Concernant l'économie au service des personnes et l'Europe sociale, les initiatives annoncées par la Commission européenne sont d'importance inégale. On peut mentionner la création de l'euro numérique, dont nous prenons acte avec prudence, et la reconnaissance de l'économie sociale au niveau européen, chère à notre collègue Florence Blatrix Contat.
Nous considérons par ailleurs que la France doit être très vigilante lors du réexamen à mi-parcours du Cadre financier pluriannuel (CFP), afin que cette « revoyure » ne soit pas synonyme de diminution des fonds européens pour nos agriculteurs et nos collectivités territoriales en particulier. Nous alertons aussi l'Union européenne sur l'urgence, pour elle, de se doter de nouvelles ressources propres afin de financer ses dépenses. En particulier si elle souhaite mettre en place un Fonds de souveraineté européen. Ce dernier, en effet, ne saurait être financé par un nouvel emprunt. Il en va de notre responsabilité pour les générations futures.
Dans ce cadre, nous demandons également l'achèvement des négociations européennes en cours sur l'instauration d'un devoir de vigilance des entreprises et l'interdiction des produits issus du travail forcé, au sujet desquelles nos collègues Didier Marie, Jacques Fernique et Christine Lavarde sont attentifs.

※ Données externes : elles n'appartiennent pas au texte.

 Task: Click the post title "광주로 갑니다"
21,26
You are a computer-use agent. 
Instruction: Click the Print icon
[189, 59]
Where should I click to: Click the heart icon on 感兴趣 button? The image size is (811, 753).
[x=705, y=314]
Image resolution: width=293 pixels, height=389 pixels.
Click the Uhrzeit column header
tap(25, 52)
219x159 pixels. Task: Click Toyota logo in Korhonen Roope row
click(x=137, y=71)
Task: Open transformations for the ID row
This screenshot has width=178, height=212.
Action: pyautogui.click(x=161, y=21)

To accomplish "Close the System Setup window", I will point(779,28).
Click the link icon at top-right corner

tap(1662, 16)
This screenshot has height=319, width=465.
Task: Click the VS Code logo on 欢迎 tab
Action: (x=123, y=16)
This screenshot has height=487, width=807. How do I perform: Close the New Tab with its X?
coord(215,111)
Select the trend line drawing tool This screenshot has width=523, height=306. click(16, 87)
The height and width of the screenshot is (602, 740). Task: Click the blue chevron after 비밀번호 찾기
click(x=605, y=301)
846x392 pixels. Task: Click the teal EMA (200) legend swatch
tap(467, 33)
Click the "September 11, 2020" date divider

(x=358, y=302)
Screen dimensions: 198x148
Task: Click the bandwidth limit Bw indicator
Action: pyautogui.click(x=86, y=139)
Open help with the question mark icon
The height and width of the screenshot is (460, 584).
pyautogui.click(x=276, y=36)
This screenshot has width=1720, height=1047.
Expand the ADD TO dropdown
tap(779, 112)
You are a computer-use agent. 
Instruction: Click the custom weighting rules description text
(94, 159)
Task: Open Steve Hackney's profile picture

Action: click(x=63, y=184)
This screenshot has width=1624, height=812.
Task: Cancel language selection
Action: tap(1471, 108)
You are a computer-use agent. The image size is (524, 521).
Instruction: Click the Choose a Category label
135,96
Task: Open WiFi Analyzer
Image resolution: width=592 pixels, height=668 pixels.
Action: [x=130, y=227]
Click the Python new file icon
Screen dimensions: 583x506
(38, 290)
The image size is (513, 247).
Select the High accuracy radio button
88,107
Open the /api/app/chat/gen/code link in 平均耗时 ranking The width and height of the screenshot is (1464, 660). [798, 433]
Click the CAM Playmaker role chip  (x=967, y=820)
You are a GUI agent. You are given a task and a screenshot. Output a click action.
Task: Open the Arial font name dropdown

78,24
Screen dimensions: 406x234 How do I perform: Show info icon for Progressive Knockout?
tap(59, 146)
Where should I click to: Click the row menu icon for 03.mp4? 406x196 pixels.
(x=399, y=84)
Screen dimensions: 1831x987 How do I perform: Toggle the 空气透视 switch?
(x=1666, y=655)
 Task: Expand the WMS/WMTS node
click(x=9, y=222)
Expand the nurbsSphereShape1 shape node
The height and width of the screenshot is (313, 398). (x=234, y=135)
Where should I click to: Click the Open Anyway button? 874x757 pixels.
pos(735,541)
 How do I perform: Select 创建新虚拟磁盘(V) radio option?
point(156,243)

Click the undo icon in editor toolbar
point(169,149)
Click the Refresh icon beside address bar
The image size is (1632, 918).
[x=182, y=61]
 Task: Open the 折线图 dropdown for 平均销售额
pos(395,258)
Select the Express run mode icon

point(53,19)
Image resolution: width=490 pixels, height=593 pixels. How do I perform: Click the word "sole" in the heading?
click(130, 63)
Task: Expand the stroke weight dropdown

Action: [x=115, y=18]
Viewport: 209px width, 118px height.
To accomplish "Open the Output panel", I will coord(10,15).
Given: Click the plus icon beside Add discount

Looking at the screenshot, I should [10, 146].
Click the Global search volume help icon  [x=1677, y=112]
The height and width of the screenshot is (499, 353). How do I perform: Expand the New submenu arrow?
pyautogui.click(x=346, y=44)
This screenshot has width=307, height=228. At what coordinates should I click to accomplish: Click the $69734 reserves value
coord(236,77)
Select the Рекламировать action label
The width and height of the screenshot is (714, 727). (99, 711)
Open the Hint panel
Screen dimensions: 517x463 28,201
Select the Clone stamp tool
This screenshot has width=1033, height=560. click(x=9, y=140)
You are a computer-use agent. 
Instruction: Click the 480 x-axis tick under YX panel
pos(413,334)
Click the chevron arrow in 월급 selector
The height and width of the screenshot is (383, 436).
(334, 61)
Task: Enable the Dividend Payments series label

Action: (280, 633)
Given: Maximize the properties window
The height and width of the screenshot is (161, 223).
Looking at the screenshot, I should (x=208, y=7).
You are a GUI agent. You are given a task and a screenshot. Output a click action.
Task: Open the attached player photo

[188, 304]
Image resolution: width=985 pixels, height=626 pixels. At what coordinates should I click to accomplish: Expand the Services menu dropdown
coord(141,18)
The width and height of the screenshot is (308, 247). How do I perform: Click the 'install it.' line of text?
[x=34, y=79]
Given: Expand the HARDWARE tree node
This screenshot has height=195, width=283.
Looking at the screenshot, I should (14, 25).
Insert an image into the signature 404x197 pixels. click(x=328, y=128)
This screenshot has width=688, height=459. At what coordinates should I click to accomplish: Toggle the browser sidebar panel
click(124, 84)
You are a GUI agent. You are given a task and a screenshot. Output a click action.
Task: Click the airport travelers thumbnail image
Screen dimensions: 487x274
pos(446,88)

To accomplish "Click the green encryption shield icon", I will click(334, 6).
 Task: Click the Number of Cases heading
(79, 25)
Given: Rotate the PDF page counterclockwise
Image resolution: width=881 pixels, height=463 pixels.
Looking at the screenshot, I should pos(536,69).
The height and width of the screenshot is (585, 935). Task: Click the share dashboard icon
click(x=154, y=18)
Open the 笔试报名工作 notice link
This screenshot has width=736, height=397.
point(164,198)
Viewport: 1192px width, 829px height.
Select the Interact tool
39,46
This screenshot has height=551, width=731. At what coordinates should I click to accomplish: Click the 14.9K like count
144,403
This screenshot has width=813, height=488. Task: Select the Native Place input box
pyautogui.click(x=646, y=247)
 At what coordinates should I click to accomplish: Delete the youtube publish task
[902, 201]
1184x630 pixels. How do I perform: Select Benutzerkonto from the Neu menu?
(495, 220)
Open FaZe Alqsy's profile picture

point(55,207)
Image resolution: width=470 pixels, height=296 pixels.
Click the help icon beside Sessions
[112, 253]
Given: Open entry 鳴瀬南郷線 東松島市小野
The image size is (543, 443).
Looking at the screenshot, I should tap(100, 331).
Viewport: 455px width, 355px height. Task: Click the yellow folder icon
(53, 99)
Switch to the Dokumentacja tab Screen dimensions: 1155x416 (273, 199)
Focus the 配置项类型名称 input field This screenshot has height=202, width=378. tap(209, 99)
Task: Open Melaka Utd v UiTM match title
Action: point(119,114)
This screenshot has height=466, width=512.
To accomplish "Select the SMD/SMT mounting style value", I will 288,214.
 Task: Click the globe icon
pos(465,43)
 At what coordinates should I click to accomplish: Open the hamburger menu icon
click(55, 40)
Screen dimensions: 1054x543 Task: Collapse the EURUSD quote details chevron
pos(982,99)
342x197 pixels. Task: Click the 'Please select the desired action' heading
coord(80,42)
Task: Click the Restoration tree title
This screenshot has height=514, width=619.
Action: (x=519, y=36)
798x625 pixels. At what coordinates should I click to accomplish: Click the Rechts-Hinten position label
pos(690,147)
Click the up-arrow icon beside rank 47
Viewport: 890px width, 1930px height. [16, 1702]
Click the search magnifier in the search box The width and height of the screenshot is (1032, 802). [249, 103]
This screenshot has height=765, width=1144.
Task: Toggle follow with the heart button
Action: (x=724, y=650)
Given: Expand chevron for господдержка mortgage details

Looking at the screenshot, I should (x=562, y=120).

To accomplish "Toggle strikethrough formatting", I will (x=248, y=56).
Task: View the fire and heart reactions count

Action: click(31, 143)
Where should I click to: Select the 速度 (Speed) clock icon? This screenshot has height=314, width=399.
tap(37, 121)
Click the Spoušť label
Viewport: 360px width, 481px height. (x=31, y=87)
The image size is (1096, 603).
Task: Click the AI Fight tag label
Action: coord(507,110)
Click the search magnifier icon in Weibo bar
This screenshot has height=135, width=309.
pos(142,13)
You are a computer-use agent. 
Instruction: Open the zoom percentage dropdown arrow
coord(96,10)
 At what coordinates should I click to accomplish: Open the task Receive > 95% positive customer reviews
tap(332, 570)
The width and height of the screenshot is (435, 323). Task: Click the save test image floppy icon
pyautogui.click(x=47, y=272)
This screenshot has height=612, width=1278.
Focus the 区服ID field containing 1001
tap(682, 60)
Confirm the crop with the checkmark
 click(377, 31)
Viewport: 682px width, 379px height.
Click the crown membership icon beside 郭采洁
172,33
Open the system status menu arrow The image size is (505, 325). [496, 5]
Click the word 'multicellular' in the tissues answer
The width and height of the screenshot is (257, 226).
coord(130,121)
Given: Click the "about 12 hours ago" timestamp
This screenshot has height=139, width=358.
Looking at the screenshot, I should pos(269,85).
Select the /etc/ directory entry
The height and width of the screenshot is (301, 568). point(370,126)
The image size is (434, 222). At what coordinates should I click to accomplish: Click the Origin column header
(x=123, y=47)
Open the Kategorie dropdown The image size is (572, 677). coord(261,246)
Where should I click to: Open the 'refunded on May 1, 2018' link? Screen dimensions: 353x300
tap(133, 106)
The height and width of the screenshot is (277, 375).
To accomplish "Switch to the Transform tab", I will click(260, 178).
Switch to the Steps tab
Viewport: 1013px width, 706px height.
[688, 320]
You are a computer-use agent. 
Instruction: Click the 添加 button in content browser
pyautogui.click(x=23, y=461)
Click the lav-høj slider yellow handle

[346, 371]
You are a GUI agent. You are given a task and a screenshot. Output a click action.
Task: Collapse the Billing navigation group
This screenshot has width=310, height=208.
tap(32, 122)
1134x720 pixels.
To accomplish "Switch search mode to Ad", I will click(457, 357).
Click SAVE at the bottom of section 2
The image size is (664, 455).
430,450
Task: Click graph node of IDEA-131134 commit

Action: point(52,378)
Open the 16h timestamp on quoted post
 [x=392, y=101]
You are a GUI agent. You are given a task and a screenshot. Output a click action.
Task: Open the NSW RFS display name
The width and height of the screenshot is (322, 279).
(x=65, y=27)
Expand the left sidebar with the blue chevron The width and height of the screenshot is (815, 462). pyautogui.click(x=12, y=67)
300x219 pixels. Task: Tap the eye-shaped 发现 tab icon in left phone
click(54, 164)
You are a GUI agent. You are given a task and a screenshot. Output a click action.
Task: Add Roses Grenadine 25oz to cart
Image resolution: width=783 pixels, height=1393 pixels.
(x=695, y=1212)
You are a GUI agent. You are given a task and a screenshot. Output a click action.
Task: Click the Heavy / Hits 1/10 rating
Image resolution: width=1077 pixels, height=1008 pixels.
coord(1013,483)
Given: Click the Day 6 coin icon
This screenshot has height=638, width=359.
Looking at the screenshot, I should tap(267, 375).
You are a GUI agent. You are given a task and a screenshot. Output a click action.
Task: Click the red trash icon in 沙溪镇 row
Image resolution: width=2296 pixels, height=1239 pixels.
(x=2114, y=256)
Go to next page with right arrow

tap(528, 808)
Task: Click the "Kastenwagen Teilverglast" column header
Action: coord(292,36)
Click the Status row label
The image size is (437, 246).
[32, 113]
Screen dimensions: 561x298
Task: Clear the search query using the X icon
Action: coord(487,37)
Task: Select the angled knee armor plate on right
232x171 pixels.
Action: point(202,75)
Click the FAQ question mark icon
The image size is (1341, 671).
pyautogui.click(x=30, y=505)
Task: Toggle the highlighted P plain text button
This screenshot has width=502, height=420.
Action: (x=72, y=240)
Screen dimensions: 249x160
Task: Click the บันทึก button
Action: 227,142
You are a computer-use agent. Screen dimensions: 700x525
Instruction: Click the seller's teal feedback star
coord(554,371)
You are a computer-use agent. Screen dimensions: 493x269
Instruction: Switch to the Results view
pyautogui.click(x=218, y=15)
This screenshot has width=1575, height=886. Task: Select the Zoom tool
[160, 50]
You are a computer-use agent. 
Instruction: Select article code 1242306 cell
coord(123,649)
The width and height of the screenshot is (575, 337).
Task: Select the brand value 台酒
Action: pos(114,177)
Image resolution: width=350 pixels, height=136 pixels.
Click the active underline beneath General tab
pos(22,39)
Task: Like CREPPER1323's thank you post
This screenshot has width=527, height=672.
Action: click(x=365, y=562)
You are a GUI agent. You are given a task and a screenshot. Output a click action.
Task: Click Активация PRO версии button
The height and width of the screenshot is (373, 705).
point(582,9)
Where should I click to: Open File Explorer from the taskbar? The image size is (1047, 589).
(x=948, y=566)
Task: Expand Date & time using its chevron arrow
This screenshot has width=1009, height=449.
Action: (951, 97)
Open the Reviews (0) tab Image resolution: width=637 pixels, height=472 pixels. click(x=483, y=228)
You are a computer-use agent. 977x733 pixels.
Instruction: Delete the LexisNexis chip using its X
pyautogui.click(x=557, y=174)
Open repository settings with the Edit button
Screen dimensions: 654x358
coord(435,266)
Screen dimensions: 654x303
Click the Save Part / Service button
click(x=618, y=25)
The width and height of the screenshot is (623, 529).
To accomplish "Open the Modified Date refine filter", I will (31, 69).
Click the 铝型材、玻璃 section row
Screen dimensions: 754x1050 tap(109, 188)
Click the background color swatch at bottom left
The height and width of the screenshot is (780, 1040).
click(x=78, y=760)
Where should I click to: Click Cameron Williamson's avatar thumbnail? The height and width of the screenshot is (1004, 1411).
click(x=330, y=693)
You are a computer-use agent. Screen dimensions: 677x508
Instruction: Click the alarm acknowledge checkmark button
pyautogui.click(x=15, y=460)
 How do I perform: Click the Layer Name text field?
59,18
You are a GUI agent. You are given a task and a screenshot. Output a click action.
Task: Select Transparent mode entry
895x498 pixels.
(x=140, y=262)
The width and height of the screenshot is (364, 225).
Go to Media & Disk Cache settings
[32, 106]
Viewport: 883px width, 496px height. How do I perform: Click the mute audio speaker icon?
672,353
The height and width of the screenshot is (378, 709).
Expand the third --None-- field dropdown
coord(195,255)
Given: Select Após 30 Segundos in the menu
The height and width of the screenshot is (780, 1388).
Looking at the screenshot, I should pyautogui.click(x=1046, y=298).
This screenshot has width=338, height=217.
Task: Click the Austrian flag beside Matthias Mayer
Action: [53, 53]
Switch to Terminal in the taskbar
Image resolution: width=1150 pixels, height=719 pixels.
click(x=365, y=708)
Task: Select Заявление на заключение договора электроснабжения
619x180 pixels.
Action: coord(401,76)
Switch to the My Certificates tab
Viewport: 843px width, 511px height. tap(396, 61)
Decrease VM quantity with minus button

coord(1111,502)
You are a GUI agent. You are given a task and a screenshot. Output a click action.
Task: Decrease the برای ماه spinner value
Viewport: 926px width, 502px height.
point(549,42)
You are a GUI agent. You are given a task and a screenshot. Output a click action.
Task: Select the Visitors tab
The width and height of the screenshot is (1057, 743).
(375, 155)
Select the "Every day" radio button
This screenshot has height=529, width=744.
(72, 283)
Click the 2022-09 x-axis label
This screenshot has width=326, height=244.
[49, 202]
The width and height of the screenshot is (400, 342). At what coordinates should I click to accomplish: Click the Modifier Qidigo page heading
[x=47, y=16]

Nous regrettons aussi l'absence de mise en place d'un système de garantie unique des dépôts, qui permettrait pourtant l'achèvement de l'union bancaire.
Au titre de l'Europe plus forte sur la scène internationale, de l'Europe de la défense et de l'Europe spatiale, le programme de travail de la Commission européenne insiste sur trois points, au premier rang desquels le renforcement de la sécurité et de la défense spatiales, la sûreté maritime et l'approfondissement des relations avec l'Amérique latine et les Caraïbes.
Les projets qui vous sont soumis encouragent en outre les initiatives industrielles européennes en matière de défense. Ils marquent un soutien pragmatique à l'ancrage européen de l'Ukraine, de la Moldavie et des pays des Balkans occidentaux. Et ils recommandent de nouvelles initiatives fortes de l'Union européenne en Méditerranée.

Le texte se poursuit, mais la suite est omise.